Você pode replicar parte disso no ChatGPT, mas verá que é mais manual—você terá que classificar as respostas por pergunta, copiá-las e rodar prompts separados, o que se torna enfadonho rapidamente. Esta é uma grande razão pela qual ferramentas de pesquisa especializados em IA estão se popularizando na educação e pesquisa de usuário.

Aprenda sobre sondagem automática por IA ou veja como você pode criar seu próprio pré-relatório de pesquisa para estudantes de graduação em minutos.

Como lidar com os limites de tamanho de contexto na análise por IA

Lidando com a janela de contexto: Se você está conduzindo uma grande pesquisa—do tipo onde você recebe centenas ou milhares de respostas em texto aberto de estudantes de pós-graduação—IA como o ChatGPT, e mesmo plataformas de pesquisa sofisticadas, eventualmente podem enfrentar o limite de “janela de contexto” (o que significa que não conseguem ler todas as respostas de uma vez).

Specific tem duas ótimas formas de contornar isso, direto para fora da caixa:

Filtragem: Você pode selecionar manualmente quais conversas enviar para a IA para análise, focando apenas naquelas onde os respondentes selecionaram certas respostas ou responderam a determinadas perguntas. Isso é um salva-vidas para se concentrar em temas ou subgrupos particulares em seus dados.

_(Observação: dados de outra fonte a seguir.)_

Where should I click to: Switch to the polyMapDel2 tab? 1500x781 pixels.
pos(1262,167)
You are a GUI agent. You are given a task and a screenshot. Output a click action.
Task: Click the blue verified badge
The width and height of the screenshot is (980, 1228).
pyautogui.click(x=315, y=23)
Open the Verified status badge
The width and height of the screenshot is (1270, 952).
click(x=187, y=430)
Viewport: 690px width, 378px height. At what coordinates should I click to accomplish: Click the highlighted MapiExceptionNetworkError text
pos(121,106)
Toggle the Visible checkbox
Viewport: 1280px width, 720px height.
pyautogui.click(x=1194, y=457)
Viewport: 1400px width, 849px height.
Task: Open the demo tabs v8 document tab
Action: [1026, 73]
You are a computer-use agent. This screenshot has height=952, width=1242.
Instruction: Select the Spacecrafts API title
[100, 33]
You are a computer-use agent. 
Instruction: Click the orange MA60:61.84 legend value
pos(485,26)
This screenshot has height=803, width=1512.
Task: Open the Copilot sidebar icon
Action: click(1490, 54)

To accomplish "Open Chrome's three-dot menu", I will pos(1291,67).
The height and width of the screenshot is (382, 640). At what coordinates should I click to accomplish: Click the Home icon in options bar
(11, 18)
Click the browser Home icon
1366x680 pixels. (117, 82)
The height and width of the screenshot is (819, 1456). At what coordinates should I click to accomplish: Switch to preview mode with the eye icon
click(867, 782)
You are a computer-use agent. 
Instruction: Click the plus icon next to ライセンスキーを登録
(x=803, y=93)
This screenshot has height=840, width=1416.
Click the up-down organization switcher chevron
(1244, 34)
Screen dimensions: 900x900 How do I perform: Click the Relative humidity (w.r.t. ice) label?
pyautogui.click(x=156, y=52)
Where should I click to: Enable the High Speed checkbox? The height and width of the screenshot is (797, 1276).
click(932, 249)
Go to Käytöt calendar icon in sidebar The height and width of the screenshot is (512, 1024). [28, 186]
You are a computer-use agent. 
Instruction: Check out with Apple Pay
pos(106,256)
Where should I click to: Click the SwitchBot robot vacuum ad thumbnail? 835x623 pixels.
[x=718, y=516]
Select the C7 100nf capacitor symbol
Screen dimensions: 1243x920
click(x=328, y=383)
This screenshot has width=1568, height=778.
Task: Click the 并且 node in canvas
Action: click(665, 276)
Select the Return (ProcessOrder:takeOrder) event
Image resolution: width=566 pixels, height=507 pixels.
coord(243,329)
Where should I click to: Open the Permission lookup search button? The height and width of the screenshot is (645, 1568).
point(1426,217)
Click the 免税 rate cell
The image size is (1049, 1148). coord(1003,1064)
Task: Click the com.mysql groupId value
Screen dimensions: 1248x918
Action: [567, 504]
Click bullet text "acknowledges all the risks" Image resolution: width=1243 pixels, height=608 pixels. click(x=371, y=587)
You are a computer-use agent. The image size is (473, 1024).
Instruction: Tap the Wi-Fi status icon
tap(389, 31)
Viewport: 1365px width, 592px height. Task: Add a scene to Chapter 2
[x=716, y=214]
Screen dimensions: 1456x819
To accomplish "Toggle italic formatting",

Corte: Reduza seus dados para que apenas as perguntas que você se importa sejam enviadas para o processamento da IA. Menos perguntas por conversa = muitas mais conversas cabem dentro do limite da IA, então você pode analisar volumes maiores ou realizar imersões profundas por tópico. Este truque simples permite que você vá mais fundo, mesmo com uma pesquisa massiva.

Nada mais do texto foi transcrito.